ECLI:NL:HR:2004:AN8282 (Boerenplaatsje)

Hoge Raad 16 januari 2004, Boerenplaatsje
(ECLI:NL:HR:2004:AN8282)

Essentie

De erflater kan bij testament de bevoegdheid verlenen aan de bezwaarde om over de, tot de tweetrapsmaking behorende, goederen te beschikken.

Inhoud arrest

De feiten

Op 2 februari 1987 is de vrouw, van wie de stiefzoon en zijn echtgenote optreden als verweerders, overleden. Zij was in algehele gemeenschap van goederen gehuwd met haar man. Uit dit huwelijk zijn geen kinderen geboren. In het testament van 18 augustus 1960 heeft de vrouw haar man als enig erfgenaam benoemd.

In het testament is een zogenaamd fideï-commis de residuo ingesteld. Hierbij heeft de bezwaarde een verkrijging onder ontbindende voorwaarde en de verwachter een verkrijging onder opschortende voorwaarde. Afwijkend van het ‘zuivere’ fideï-commis houdt deze variant in dat aan de bezwaarde een vervreemdings- en verteringsbevoegdheid is toegekend.

In casu is de man de bezwaarde. De verwachters zijn de kinderen van de broer van de vrouw (met inachtneming van de toepasselijkheid van de wettelijke regels omtrent plaatsvervulling). In het testament van de vrouw stond dat de man de bevoegdheid had om vrij te beschikken over het woonhuis met schuur, dubbele garage, kippenhokken, zomerhuisje, erf ondergrond en weiland (hierna: boerenplaatsje). Het boerenplaatsje viel in de huwelijksgemeenschap van de vrouw en de man.
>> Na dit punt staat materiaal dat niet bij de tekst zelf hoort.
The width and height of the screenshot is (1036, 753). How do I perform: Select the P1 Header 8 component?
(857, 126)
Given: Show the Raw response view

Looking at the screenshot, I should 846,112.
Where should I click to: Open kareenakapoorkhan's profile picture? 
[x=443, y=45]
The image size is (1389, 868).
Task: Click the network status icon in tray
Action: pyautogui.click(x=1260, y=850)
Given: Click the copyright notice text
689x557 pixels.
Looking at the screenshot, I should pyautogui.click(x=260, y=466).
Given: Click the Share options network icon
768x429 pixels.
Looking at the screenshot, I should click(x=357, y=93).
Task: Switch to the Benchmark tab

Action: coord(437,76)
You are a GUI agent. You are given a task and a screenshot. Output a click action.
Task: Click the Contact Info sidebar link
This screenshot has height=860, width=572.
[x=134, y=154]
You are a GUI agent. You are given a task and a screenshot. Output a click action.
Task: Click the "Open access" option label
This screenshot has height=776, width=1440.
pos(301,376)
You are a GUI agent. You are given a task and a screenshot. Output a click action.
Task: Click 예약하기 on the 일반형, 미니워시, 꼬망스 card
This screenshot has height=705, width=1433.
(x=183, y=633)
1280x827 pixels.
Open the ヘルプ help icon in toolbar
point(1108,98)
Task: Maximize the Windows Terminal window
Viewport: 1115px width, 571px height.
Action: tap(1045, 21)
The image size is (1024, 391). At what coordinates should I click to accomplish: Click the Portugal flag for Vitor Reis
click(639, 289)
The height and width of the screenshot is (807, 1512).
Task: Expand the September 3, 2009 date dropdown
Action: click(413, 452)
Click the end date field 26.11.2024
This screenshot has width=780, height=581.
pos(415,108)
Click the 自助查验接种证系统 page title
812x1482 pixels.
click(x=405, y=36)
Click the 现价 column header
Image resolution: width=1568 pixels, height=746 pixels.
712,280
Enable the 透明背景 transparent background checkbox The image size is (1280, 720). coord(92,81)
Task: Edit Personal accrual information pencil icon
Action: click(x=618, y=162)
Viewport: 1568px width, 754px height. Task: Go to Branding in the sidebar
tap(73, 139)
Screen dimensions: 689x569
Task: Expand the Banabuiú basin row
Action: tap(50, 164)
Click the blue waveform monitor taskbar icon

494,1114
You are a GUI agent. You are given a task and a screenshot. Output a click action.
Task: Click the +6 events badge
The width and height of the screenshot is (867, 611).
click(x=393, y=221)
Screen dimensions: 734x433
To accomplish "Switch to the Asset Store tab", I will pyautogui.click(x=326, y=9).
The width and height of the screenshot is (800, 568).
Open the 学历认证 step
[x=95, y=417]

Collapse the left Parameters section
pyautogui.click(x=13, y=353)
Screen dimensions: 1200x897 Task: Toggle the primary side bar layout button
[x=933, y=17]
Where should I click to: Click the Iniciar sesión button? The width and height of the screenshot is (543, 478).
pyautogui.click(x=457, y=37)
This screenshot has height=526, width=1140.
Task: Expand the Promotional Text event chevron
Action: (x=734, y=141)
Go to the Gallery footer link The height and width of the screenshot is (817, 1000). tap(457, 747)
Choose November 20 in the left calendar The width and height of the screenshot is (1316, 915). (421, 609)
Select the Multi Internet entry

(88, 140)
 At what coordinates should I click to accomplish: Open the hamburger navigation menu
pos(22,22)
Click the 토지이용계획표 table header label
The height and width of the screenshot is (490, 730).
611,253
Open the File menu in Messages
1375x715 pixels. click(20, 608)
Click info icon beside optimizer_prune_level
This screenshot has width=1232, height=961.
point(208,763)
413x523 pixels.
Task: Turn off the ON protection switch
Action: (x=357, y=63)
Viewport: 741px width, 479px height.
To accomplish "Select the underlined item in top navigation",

Vervolgens hertrouwde de man en benoemde in zijn testament zijn nieuwe echtgenote tot enig erfgename. Als subsidiaire erfgenaam wordt zijn stiefzoon benoemd. In zijn testament beschikt hij tevens over het boerenplaatsje. De man en zijn echtgenote zijn beiden overleden.

Het geschil in onderhavig geding vormt de vraag naar de rechtsgeldigheid van voornoemde fideï-commissaire making in het testament van de vrouw, waarin zij haar echtgenoot de bevoegdheid toekende bij testament over het boerenplaatsje te beschikken. De voornoemde verwachters (alsmede drie plaatsvervullers) genoemd in het testament van de vrouw zijn eisers in het geding.

De beoordeling

De Hoge Raad oordeelde dat er geen regel van erfrecht (oud) zich verzet tegen een testamentaire making als bedoeld in art. 4:928 (oud) BW, waarbij de erflater niet slechts de vrijheid laat het hem gemaakte te vervreemden of te verteren, maar ook de bevoegdheid verleent daarover bij testament te beschikken. Er is geen grond om aan te nemen dat het in strijd is met het tot 1 januari 2003 geldende wettelijk stelsel de erflater de vrijheid te laten om in een geval van een fideï-commis de residuo aan de bezwaarde de bevoegdheid toe te kennen om over het gemaakte bij testament te beschikken. Zolang niet bij testament is beschikt over de vermaakte zaken, vallen deze onder het fideï-commissair verband. Indien dit wel het geval is vallen de bedoelde zaken niet langer onder de fideï-commissaire making.

Het fideï-commis de residuo is in het huidige erfrecht (vanaf 2003) niet meer als afzonderlijk rechtsfiguur geregeld, maar wordt beheerst door de regels omtrent voorwaardelijke makingen.

De beslissing

De Hoge Raad verwerpt het beroep en veroordeelt de eisers in de kosten van het geding.